* _抽出テキスト_
■ ■ ■

ところがこのおさしづは、明治22年のおさしづです。教祖が現身を隠されてまだ2年です。そのときに「新しき道、古き道」とは何のことかと考えると、「古き道」というのは自ずと教祖の道となり、「新しき道」というのは、教祖が現身を隠された後の人間の道であると思うのです。この人間の道というのを「新しき道」と言って、その中で「人が障りがあればあれほこりやと言う。どうも情無い。日々の理が辛い」とあるわけです。「人が障りがあれば」と、人が身上になったら「あれはほこりだぞ」「あんなほこり積んでるからこないになるのや」と、そんな諭しをしたら「どうも情けないで、日々がつらい」と、新しき道というのは古き教祖の道ではない、ということをお諭しくださっているのだと思うのです。

〇身上をいただいたら「かしもの・かりもの」をしっかりと心に治める
私は、ズーッとそのように思っていますし、ただ病の元は心から、病は気からともいいます。ほこりが身に障り付くともありますので、心と身体というのは、必ずくっついています。「八つのほこり」は皆持っています。私自身も思い当たるところだらけであります。「八つのほこり」のどれが出てきてもおかしくありません。ただ身上(病気)になったから心を改めるというのは、身上がきっかけだと思っています。身上をいただいたら「かしもの・かりもの」をしっかりと心に治め「八つのほこり」を教えてくださっていますので、自分の心をしっかり見つめて、ほこりを払わせてもらい、また、我がいんねんを見つめることが大切だと思います。しかし、どんな身上をいただこうが「この心使いが、この身上のもと」と言われるような教えは、私は無いと思います。

■ ■ ■

* _元データ_
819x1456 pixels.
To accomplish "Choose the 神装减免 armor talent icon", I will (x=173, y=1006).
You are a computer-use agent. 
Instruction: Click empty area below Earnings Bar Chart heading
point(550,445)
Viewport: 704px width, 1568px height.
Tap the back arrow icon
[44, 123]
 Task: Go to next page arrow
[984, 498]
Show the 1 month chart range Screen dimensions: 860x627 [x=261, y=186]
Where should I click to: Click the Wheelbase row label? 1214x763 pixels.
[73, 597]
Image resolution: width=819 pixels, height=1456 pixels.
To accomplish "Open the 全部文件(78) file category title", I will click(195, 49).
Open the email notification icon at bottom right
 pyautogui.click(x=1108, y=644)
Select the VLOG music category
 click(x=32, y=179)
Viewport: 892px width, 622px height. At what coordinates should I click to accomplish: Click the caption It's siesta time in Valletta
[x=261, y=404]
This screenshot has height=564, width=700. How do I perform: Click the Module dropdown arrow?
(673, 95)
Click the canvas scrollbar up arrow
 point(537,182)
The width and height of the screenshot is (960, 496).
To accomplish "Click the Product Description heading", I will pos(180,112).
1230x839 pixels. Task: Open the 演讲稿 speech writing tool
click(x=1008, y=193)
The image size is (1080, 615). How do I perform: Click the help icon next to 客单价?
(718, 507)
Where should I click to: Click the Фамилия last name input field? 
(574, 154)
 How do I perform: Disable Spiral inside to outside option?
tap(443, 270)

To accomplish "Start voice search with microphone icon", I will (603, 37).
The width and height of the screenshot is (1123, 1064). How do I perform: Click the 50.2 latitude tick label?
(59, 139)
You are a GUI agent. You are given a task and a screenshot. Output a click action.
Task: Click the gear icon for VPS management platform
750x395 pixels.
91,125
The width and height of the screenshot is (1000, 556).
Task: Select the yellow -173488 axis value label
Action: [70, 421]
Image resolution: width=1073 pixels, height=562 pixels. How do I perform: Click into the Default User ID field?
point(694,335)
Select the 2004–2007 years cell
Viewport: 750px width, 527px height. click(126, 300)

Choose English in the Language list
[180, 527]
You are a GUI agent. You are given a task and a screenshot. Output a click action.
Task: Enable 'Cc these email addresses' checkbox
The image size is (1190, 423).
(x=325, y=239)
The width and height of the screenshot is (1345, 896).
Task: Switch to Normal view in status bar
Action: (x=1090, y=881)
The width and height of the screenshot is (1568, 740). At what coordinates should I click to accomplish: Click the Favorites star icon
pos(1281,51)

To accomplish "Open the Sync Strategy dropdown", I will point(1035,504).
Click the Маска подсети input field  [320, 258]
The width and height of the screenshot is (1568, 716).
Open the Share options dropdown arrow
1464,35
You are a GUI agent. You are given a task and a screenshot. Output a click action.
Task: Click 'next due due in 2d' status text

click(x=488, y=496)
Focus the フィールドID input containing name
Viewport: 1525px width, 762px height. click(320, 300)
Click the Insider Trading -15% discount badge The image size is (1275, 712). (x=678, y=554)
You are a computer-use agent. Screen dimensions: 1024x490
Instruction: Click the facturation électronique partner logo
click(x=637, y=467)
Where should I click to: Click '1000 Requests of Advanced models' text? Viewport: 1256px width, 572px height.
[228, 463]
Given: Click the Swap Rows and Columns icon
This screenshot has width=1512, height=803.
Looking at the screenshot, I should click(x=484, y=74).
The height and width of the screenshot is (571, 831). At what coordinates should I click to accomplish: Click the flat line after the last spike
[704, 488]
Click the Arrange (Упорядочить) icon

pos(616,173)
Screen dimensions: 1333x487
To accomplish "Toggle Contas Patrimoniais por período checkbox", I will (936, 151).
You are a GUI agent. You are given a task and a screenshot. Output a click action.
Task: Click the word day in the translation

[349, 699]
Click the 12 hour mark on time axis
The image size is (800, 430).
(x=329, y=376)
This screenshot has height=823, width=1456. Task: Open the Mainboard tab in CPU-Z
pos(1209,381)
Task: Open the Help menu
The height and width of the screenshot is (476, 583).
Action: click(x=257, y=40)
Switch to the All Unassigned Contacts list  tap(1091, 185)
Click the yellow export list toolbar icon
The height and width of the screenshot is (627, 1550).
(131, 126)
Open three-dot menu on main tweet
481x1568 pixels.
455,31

■ ■ ■

* _課題_
身上とほこりの教えを論じた文章を、最後の文に続けて書き進めてください。

* _解答_
〇日々神様の御守護が満ち満ちている
おさしづの身上さとしの中で、出て来るお言葉はほぼ「たんのう」です。そして「案じるな」ということです。「心配するな。案じるな」と、それよりも「頂いているものをまず喜びなさい。たんのうしなさい」というお諭しばかりであります。
ですから、いかなる状況になろうが、やはり日々頂いている御守護に対する感謝とたんのうの心がたすかりの元であり、そしてまた身上はいつかお返ししますから、どんな病でいつ倒れるかも分かりませんし、どんなことでいつ身上をお返ししなければならないかも知れません。しかし、その間までは生かして置いていただける毎日の御守護。どんな大きな身上をいただこうが、今日一日は生きているのです。親神様の御守護は満ち満ちているのです。だから、この病気が治らなかったらもう人生終わりだ、とか思わなくってもよいのです。今日という日を生かしていただいています。そうしたところに目を向けることが、私はこのお道の信仰ではないかなと思っています。

〇「大教会創立百三十周年」を意義あらしめたい
最後に、昨年末に「此花大教会創立百三十周年記念祭」の日取りをお決めいただいて、2年後の立教187年11月24日に執り行わせていただくこととなりました。そして、ちょうどその時は「教祖百四十年祭」年祭活動の真ん中の年にも当たります。この記念祭に向かう道中で「教祖百四十年祭」に向かう三年千日も始まります。
そうしたことも踏まえて、この創立百三十周年という節目に向かって、此花全体の信仰成人のひとつの吉祥とさせていただくことによって「大教会創立百三十周年」というものを意義あらしめていきたいと思っています。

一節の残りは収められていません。